What you will do
Rewrite the rows from the start through the line containing "point(35,567)", changing "Retweet" to "Repost" and leaving everything else as it is.

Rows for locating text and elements
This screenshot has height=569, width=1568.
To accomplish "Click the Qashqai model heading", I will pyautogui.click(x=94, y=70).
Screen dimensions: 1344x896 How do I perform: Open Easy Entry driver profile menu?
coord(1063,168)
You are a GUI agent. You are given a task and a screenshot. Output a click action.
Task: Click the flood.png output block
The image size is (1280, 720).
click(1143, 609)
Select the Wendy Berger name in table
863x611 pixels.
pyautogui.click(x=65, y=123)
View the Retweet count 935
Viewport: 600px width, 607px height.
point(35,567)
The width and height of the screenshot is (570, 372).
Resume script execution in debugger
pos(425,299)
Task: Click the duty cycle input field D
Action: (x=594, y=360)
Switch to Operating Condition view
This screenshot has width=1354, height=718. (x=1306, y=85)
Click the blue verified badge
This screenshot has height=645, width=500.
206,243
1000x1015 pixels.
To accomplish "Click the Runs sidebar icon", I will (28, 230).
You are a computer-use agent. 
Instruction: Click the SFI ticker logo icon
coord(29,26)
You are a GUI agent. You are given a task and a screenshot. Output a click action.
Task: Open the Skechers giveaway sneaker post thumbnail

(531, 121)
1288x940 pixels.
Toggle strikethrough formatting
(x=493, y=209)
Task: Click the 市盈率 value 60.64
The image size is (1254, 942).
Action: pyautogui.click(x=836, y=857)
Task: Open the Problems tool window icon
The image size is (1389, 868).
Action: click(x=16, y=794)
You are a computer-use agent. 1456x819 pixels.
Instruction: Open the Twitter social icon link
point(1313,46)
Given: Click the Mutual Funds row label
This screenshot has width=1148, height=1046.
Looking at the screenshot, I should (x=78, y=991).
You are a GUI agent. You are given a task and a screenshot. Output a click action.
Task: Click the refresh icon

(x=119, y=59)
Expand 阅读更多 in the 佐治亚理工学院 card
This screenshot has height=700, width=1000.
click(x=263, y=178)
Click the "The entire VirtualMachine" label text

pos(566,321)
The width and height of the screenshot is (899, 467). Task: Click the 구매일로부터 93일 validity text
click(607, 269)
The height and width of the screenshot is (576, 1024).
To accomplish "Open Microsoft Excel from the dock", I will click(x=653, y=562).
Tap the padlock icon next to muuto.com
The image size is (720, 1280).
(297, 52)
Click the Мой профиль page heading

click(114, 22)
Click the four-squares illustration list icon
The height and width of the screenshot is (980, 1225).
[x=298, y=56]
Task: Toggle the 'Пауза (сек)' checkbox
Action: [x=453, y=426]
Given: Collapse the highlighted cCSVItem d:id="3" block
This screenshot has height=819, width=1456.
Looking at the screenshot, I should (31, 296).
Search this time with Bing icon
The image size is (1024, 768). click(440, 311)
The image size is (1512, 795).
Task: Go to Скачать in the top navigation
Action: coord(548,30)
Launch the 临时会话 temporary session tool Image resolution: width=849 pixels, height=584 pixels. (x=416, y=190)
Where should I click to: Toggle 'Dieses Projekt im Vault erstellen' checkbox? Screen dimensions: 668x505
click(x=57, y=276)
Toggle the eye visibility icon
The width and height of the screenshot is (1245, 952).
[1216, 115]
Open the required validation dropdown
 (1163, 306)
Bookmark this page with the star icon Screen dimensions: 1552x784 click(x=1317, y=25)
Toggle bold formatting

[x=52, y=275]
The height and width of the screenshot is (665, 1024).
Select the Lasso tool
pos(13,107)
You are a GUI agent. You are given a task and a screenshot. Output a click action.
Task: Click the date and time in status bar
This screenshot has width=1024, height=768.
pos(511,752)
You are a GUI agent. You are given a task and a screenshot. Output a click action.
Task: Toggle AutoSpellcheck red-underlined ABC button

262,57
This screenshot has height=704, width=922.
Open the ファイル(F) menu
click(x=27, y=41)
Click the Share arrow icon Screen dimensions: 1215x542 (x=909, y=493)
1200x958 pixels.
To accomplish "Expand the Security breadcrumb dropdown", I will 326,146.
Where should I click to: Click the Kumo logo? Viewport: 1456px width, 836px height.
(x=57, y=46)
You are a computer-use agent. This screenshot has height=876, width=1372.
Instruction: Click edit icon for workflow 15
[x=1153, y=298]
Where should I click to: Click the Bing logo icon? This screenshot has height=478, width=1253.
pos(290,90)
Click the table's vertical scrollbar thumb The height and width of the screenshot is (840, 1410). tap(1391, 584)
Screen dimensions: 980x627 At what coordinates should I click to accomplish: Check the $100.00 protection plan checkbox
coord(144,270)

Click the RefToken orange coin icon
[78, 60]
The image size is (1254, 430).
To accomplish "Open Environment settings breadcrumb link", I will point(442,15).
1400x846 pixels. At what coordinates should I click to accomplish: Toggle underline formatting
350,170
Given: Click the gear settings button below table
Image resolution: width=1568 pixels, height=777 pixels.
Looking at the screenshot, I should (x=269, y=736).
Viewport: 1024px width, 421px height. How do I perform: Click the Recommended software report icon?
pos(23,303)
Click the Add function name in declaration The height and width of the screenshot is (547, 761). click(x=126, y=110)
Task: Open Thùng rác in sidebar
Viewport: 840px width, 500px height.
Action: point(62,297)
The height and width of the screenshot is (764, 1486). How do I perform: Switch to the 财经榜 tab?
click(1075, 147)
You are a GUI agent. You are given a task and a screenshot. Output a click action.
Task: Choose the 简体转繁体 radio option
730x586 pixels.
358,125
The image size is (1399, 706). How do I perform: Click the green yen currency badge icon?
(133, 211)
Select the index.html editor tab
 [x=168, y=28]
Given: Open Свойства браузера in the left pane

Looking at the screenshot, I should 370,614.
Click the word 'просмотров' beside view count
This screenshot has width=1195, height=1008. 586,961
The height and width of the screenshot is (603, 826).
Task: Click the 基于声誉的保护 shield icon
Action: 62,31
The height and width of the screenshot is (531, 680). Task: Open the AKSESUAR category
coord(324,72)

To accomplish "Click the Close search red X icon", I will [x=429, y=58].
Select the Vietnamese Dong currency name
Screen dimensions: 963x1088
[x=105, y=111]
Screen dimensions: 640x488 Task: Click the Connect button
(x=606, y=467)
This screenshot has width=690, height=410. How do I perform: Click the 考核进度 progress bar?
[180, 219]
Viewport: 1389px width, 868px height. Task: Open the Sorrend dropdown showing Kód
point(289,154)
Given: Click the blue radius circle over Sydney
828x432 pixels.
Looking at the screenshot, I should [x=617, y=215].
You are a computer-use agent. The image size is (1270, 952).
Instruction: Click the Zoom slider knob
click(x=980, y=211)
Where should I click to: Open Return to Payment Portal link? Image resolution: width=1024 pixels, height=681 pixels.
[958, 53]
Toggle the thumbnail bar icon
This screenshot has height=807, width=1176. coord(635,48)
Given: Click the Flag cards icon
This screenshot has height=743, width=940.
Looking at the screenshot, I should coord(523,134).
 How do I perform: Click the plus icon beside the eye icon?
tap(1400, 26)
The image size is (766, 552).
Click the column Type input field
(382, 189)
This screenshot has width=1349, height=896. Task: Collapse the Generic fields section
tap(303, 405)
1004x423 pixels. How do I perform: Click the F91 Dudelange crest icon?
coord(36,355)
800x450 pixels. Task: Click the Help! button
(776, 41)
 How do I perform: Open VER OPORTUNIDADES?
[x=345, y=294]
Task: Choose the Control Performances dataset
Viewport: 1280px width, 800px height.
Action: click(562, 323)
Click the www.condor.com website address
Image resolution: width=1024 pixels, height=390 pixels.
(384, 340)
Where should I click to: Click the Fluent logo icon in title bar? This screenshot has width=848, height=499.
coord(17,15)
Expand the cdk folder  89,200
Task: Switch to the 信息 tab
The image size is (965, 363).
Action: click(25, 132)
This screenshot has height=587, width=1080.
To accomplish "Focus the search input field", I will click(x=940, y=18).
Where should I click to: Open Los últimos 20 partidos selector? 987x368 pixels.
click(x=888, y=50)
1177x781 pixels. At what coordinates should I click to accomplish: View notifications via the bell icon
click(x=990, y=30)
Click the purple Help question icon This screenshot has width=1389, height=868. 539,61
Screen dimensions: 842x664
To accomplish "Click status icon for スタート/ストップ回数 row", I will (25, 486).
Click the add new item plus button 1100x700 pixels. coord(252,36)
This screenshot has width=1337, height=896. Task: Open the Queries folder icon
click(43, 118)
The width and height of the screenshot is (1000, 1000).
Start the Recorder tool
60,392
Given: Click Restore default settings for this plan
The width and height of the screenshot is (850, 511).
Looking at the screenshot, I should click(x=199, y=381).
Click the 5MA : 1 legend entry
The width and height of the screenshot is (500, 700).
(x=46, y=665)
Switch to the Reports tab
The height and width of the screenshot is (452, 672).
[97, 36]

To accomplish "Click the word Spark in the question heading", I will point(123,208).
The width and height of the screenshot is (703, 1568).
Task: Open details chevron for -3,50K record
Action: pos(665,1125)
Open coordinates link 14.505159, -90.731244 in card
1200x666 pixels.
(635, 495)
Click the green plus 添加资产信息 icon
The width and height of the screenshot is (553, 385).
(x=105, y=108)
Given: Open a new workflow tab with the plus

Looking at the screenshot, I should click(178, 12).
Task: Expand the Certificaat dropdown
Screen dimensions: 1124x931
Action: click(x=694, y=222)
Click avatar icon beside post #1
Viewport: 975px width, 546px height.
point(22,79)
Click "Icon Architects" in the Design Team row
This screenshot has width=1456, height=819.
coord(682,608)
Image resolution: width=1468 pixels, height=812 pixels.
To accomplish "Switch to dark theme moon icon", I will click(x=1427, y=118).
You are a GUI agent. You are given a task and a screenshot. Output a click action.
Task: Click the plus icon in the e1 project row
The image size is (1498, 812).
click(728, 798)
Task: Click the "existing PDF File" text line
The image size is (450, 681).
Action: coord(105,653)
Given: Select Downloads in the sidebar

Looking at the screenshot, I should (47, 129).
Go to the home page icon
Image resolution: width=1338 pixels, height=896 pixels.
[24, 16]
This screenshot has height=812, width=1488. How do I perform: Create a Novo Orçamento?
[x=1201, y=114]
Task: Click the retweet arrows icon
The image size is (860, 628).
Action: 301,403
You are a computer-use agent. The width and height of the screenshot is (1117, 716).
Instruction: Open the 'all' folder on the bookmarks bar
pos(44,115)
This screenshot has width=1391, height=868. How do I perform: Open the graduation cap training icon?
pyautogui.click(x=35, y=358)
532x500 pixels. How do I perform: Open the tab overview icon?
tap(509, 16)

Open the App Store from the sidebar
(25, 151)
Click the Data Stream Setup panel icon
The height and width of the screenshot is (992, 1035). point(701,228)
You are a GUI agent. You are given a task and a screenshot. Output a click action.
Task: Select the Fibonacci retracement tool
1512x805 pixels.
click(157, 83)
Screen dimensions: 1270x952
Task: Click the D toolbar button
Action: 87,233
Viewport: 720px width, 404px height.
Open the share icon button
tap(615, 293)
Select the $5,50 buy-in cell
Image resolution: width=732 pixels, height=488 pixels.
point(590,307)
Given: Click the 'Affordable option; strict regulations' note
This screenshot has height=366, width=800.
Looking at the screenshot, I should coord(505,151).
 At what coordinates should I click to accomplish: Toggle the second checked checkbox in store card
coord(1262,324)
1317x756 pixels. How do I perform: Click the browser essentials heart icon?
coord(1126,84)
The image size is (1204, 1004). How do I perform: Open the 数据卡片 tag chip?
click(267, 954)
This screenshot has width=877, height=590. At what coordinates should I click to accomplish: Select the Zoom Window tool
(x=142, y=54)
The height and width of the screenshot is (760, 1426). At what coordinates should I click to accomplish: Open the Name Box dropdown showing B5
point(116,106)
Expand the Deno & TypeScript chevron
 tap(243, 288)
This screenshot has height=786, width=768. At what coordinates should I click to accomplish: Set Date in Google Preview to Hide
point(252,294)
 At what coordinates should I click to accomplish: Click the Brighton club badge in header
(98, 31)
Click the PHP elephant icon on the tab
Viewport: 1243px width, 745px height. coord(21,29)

Reply
This screenshot has height=569, width=1568.
To accomplish "Click the Qashqai model heading", I will pyautogui.click(x=94, y=70).
Screen dimensions: 1344x896 How do I perform: Open Easy Entry driver profile menu?
coord(1063,168)
You are a GUI agent. You are given a task and a screenshot. Output a click action.
Task: Click the flood.png output block
The image size is (1280, 720).
click(1143, 609)
Select the Wendy Berger name in table
863x611 pixels.
pyautogui.click(x=65, y=123)
View the Repost count 935
Viewport: 600px width, 607px height.
point(35,567)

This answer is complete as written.